Friday, June 5, 2020

How the pandemic challenges and questions our perspectives on and work with people who have sexually abused.

Please note this is a joint blog with NOTA blog site, Kieran.

Over the last couple of months, we have focused on what the challenges and realities of living in lockdown with COVID-19 are, but this is starting to change as lockdown is ending. What is the new “normal” and how will this impact the prevention, management, and integration back into the community of men convicted of a sexual offence? Now it feels like there are more questions than answers, which can present a daunting challenge! Sometimes we cannot see beyond what we know, but we also know that need that drives change. In the months and years ahead, we will not return to the way things were before, 2021 will bear little resemblance to 2019. The nature of the game and its rules has changed. So, what does this mean in reality?

Here are some points that occur to us as of this week (and who knows what tomorrow may bring?)

Changing perspectives on causes and responses to sexual offences: What COVID-19 has taught the world is that health and wellbeing are connected to everything that we do. A healthy population is an engaged, productive population. Therefore, we need to continue to integrate health and wellbeing into the work that we do in preventing as well as responding to sexual offences. This involves maintaining the public health approach, thinking about the impact of adverse experiences and trauma as well as considering the impact of these in framing desistence and integration. 

Risk management vs management: We talk so much about “risk” and what that means for people with a conviction, not to mention criminal justice agencies, therapists, victims, and the public; but the reality is that the terms risk and risk management mean different things to different people, each of whom has different roles. Ultimately, what we are all saying is that we are helping and supporting people to manage their own behaviour. This reframing is important because the individuals themselves are not always the sole source of risk (an internal locus of risk) but often the circumstances of the outside world are also the source of risk (an external locus of risk). The pandemic has shown once again that circumstances do matter and that they should be incorporated more often in our risk assessment and management. Therefore, how they manage themselves in various and sometimes extreme circumstances as during the pandemic matters.

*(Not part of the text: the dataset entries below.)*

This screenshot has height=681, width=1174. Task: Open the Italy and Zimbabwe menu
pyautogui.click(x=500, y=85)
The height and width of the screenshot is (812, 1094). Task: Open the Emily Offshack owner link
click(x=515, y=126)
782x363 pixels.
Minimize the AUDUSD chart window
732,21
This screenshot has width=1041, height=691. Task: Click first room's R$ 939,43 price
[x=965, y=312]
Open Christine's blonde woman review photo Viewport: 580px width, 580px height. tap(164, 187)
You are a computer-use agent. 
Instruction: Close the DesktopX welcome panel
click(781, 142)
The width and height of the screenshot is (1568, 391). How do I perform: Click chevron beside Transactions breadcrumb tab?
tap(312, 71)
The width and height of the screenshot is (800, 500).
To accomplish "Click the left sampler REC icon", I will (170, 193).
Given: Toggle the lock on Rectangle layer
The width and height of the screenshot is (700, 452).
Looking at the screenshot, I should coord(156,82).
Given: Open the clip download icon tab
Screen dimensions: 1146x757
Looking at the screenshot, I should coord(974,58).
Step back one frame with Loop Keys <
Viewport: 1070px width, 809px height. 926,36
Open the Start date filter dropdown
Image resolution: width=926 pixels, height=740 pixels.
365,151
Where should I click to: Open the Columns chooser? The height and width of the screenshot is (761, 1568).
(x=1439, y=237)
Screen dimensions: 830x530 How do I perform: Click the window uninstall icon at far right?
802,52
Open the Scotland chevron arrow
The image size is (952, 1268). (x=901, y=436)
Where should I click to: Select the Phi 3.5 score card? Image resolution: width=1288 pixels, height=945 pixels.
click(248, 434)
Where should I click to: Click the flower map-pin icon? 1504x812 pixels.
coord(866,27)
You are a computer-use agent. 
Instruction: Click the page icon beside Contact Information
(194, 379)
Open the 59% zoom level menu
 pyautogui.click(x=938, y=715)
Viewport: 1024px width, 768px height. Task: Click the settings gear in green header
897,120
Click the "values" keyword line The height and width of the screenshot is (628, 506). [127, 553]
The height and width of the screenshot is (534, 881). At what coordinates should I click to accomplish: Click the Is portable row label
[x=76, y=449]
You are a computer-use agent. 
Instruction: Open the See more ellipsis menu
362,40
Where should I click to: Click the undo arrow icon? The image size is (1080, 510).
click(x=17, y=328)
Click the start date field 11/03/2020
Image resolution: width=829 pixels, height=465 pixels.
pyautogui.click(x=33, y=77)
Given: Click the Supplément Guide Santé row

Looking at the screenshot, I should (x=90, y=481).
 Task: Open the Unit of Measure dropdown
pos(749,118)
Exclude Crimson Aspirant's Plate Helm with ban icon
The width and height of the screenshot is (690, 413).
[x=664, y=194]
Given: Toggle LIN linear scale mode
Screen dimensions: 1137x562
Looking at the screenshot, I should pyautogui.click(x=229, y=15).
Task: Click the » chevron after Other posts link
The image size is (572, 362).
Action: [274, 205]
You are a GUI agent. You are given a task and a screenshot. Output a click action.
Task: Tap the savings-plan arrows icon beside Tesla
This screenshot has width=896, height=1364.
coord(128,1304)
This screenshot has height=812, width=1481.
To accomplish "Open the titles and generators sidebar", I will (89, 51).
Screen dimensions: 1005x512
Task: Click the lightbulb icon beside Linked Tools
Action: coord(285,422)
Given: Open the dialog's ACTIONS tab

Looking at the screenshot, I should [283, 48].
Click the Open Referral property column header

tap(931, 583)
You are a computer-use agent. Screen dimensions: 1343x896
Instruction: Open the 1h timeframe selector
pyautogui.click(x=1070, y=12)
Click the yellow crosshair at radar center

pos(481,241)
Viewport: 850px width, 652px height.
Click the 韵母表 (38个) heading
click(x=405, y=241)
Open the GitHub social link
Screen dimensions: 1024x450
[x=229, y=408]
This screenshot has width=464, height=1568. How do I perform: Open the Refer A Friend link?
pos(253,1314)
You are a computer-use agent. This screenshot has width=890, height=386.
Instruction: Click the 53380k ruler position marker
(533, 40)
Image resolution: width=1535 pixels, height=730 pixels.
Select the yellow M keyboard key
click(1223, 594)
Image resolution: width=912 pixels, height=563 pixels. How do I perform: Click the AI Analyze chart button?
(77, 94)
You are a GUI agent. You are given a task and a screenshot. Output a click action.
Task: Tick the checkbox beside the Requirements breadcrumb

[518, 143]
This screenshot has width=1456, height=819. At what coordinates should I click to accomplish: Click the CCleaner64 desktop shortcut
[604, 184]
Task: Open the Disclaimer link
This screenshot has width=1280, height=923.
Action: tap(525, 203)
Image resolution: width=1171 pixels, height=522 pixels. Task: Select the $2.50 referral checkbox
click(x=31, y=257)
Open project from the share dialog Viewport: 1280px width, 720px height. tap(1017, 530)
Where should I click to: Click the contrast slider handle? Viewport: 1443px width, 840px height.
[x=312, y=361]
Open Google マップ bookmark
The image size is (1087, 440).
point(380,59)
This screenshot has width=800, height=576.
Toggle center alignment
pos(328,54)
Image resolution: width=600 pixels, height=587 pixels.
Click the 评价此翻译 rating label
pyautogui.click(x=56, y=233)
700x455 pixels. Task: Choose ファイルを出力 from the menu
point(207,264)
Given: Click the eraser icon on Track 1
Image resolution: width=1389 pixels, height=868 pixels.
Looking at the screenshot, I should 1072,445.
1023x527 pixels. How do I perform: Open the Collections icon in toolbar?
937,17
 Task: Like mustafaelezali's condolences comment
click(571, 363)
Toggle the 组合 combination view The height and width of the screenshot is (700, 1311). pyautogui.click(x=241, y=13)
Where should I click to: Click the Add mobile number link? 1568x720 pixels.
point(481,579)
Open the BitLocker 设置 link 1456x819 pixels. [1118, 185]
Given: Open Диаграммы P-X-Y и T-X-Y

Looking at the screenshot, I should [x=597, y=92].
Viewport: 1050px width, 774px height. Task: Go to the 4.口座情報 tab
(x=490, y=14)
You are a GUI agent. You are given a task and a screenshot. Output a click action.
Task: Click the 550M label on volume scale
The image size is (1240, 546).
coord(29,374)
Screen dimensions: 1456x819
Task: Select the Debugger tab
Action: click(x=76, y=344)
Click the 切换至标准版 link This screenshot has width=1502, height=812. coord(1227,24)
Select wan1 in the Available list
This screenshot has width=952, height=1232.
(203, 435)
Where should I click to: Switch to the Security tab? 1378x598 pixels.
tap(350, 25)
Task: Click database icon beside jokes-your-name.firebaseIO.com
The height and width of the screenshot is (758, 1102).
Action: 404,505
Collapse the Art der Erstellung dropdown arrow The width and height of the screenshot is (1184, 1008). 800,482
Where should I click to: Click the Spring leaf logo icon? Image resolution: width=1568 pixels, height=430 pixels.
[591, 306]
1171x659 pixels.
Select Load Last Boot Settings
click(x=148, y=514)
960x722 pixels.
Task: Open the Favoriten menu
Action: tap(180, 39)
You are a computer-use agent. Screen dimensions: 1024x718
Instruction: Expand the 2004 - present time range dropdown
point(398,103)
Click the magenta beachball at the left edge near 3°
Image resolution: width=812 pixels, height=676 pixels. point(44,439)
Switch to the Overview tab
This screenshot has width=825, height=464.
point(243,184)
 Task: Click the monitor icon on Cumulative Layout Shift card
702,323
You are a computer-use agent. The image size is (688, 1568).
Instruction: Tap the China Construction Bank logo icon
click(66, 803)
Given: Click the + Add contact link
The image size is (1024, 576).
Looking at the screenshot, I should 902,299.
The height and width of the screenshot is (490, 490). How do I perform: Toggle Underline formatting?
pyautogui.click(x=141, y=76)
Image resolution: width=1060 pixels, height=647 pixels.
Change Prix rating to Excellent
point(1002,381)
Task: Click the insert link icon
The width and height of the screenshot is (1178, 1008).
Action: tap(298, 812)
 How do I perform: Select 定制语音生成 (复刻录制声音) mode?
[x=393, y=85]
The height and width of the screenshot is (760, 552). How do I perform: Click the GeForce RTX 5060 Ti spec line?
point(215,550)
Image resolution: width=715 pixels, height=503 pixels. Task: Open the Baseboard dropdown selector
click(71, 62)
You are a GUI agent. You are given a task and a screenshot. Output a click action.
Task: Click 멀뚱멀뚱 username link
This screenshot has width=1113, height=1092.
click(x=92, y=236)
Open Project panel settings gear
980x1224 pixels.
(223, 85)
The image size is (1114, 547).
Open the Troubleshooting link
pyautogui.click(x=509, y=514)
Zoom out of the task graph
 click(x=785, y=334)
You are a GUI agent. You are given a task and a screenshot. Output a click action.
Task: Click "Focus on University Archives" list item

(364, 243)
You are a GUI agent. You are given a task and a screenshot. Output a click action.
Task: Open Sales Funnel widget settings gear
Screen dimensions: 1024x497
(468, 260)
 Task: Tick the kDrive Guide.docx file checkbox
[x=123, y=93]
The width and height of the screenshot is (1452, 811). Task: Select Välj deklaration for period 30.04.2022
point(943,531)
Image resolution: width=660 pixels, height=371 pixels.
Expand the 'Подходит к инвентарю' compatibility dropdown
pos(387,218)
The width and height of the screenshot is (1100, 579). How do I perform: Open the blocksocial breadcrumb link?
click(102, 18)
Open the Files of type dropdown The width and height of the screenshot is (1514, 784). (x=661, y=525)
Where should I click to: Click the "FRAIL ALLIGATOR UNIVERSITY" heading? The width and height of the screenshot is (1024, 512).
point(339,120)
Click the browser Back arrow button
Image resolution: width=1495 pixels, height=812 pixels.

Changing regimes: We have seen that because of COVID-19 our ways of working have changed, sometimes for the better and other times for the worse. We need to evaluate these changes and learn from them. Does remote working improve prevention, treatment, management, and integration? Or does it make it worse? In what ways? How does it impact relationships with clients? How does it impact staff working, resilience and confidence?

Changing processes and conditions: COVID-19 has taught us that prison may not be the answer with lower risk and people on shorter sentences getting released under supervision. This begs the question whether they needed to go to prison in the first place? Was community management a better approach? And was it adequately considered? Further, what does community management look like in a computer-enabled age? Especially with individuals who may not have access to the internet or technology, because of their conditions of release or the fact that they live in socio-economic areas that suffer from poor internet access. 

Improving Partnership & collaboration: It has become obvious through lockdown that working together, in a collective evidence-informed way is possible. Therefore, we need to up the stakes in terms of partnership working, communication and collaboration between the public and the system, across all levels of prevention and forms of (risk) management; we need -more than ever- to be on the same page to take on all these old and new challenges.